The only thing that seemed a little odd to me was the complete lack of paper towels in public restrooms. Perhaps they are considered wasteful (I believe Japan has to import all of its paper) and/or germy. I had been warned about this and had also been told that many public toilets would not have toilet paper, though I never actually ran into that situation. (I did experience traditional Japanese “squat” toilets a few times, which are challenging for out-of-shape Americans with bad knees — fortunately most public restrooms do have at least a few Western-style toilets.)

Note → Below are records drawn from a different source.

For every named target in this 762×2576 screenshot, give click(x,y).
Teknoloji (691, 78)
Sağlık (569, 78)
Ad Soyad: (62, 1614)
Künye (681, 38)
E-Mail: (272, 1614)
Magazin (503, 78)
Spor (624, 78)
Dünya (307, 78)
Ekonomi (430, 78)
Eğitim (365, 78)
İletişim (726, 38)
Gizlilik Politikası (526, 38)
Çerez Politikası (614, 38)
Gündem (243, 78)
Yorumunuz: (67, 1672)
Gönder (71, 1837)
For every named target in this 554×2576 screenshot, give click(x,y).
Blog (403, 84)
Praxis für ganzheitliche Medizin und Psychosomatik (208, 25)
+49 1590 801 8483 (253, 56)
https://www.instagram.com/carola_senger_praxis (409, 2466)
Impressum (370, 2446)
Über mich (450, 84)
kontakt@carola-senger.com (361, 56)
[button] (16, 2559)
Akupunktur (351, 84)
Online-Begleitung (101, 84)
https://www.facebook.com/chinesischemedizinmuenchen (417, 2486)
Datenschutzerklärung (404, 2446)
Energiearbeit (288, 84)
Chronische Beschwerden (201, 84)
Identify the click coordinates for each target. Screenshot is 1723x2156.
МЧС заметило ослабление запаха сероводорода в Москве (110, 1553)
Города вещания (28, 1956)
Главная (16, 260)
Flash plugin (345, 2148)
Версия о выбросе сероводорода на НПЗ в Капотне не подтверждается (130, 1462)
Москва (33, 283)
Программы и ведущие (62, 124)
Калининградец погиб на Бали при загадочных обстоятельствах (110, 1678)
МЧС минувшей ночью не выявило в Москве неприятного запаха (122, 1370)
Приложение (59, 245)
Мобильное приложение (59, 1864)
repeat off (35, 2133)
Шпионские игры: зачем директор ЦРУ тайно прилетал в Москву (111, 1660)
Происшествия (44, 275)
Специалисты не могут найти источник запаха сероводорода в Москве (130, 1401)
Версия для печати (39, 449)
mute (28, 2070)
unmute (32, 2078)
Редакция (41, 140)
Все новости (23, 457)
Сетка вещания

In Japan, everyone carries small packets of tissues and dries their hands on them. I had been told about this, so I took lots of tissue packets with me, but I brought them all back home unopened, because I got plenty for free every day. There are people outside all the major Tokyo train stations giving away packets of tissues printed with advertising messages. Plus, a lot of restrooms have air-dryers for your hands — and some of them are much higher-tech and more effective than the ones in the US.
I am not a recreational shopper. I usually won’t go near a department store and I buy almost everything online. But shopping in Japan was a real pleasure.
The service was outstanding. Stores are heavily staffed and the sales clerks are eager to help you, demonstrate products, and even wrap your purchases. Almost every time we bought something, the clerk asked if it was a gift. If so, the item was immediately (and without charge) beautifully and fastidiously gift-wrapped. On more than one occasion I saw a clerk start to wrap something, become dissatisfied with the way it looked, and start over with a fresh sheet of gift wrap.
No trip to Japan could be complete without spending at least a few hours in one of the big department stores such as Mitsukoshi or Isetan. In the basements (sometimes on two or more floors) you’ll find the most amazing food halls. All sorts of fresh, preserved and packaged foods can be found there, including literally hundreds of different kinds of traditional Japanese sweets, chocolates, French pastries, and other goodies that are sold boxed up for gifts. (Can you tell the Japanese are big on gift-giving?)
The sad thing, from the perspective of an overseas visitor, is that you can only enjoy these goodies while you’re in Japan. Most of them can’t be brought back to the US because of agriculture restrictions on fresh foods. Oh well. Enjoy them while you can.
There were lots of great toys in the stores, and plenty of wacky, trendy pop culture items that you would just never find outside of Japan. We also enjoyed shopping for anything that involved graphic design — textiles, artwork, household goods, etc. — because so much Japanese design is gorgeous.
If you’re lucky enough to wear a small size, you can find a lot of cool designer clothes in Tokyo, too, though they are expensive. (Isetan is known for carrying some “large” clothing sizes suitable for more Americans, but we never checked them out, so I’m not sure how large a “large” size is in Japan.)
If you spend over ¥10000 in one day (except on consumables like food, batteries, etc.) at a particular department store, be sure to take your receipts to the tax refund desk, where they’ll refund the 5% consumption tax.